Collected data entries

+ + + + + + +

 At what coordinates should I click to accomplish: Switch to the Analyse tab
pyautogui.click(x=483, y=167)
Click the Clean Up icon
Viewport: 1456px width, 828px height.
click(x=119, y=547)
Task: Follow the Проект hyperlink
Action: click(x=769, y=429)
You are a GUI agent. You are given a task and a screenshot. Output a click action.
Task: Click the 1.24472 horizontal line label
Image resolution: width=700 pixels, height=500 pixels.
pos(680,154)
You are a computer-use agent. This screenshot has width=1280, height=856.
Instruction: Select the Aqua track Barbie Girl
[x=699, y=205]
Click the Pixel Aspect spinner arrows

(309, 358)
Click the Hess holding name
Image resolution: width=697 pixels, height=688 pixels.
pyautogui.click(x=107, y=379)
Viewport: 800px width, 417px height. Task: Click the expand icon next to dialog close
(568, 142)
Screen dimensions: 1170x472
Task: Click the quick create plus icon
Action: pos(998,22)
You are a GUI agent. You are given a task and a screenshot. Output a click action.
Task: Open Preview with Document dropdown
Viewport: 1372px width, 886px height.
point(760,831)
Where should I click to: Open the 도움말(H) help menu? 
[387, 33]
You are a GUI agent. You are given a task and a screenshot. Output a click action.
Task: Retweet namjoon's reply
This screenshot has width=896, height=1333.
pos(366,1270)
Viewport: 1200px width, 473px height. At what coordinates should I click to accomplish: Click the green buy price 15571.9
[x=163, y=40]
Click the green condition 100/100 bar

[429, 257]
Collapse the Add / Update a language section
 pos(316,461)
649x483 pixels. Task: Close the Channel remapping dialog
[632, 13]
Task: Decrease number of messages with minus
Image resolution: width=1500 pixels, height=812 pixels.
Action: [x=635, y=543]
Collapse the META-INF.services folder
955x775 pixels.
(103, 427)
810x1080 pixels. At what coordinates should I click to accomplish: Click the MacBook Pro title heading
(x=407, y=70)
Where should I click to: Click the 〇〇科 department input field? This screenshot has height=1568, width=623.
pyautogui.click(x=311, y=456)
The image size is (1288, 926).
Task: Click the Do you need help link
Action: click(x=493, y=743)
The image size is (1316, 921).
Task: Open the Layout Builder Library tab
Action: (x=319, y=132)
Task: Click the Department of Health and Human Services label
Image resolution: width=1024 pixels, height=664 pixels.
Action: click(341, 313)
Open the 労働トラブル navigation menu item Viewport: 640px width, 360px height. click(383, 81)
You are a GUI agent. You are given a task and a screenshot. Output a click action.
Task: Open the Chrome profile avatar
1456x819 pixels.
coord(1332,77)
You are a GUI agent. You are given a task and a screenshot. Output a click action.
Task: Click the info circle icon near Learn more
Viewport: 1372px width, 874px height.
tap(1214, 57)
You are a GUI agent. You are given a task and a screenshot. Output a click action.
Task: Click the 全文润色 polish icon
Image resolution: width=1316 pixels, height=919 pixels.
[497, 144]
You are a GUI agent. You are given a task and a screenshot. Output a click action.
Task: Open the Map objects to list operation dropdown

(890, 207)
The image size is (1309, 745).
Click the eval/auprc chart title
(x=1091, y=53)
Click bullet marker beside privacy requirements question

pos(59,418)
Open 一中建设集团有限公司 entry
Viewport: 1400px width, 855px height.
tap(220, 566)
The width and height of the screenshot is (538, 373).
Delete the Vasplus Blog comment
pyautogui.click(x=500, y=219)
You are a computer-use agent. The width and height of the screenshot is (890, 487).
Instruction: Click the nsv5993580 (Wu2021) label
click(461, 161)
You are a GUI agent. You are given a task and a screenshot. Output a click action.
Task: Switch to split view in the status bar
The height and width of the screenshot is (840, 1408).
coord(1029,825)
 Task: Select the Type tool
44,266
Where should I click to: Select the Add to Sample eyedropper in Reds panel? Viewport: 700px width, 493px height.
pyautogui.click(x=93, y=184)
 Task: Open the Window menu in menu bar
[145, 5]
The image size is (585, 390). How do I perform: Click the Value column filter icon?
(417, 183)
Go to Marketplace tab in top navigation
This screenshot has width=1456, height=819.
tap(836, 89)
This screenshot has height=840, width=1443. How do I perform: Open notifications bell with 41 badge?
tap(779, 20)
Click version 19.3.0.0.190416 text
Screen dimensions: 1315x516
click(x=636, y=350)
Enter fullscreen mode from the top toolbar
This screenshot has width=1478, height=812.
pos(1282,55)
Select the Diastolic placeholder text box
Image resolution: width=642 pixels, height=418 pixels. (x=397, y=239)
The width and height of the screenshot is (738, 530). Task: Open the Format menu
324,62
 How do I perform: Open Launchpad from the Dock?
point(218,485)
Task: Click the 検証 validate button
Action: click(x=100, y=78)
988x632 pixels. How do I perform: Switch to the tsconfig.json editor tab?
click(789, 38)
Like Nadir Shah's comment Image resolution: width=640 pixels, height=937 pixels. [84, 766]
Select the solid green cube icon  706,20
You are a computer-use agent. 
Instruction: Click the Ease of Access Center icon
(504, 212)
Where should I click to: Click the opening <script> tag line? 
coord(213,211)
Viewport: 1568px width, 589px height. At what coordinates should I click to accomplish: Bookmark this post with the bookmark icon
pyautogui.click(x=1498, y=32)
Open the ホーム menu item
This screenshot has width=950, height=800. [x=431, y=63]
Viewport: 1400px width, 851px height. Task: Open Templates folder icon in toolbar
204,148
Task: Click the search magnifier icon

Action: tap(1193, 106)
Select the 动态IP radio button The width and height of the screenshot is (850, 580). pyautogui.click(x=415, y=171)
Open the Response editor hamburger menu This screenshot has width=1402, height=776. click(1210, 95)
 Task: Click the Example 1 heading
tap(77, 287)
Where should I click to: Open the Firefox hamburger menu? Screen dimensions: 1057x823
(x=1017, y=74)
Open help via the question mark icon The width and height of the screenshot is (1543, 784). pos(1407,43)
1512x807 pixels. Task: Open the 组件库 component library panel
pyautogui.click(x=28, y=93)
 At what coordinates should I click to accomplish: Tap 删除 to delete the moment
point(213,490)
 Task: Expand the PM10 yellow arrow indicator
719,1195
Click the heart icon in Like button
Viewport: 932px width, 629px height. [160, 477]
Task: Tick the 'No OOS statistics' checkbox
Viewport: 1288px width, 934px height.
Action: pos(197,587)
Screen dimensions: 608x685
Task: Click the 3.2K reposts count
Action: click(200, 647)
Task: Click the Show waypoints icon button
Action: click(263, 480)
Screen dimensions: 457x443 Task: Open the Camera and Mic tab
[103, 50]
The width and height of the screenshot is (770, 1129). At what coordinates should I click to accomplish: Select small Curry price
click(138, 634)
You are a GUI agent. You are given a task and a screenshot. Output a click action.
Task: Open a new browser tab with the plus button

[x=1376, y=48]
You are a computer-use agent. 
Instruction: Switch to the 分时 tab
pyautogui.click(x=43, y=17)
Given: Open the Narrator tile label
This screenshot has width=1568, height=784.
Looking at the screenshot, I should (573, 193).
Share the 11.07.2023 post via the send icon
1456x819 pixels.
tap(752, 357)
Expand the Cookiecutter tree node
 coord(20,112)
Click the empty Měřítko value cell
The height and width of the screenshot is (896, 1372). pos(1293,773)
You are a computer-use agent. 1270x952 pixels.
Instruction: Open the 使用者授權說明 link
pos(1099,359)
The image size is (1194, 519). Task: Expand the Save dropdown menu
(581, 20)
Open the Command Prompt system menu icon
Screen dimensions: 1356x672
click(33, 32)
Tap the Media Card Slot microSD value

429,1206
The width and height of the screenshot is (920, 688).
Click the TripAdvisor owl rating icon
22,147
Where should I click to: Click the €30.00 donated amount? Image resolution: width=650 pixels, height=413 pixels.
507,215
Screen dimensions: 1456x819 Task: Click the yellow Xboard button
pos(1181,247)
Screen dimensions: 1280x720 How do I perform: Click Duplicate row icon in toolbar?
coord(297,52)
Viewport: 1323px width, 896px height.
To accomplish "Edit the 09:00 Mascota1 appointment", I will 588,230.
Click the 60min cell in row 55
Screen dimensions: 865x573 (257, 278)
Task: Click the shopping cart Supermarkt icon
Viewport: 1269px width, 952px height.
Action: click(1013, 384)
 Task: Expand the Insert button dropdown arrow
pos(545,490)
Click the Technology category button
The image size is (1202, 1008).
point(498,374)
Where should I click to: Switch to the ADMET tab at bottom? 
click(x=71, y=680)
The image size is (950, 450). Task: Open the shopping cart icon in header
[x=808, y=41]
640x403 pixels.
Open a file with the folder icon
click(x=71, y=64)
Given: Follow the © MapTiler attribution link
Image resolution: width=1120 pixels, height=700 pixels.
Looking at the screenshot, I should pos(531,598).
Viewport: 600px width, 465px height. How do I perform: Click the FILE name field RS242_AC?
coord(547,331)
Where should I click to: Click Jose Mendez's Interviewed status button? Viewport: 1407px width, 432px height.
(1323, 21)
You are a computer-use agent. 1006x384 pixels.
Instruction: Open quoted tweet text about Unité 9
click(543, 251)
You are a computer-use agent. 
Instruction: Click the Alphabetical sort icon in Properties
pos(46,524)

+ + + + + + +

- **What is expected**: Pick out every line in the material above that contains the word "item", and copy each of those lines.

- **Output below**:
Open the 労働トラブル navigation menu item Viewport: 640px width, 360px height. click(383, 81)
Open the ホーム menu item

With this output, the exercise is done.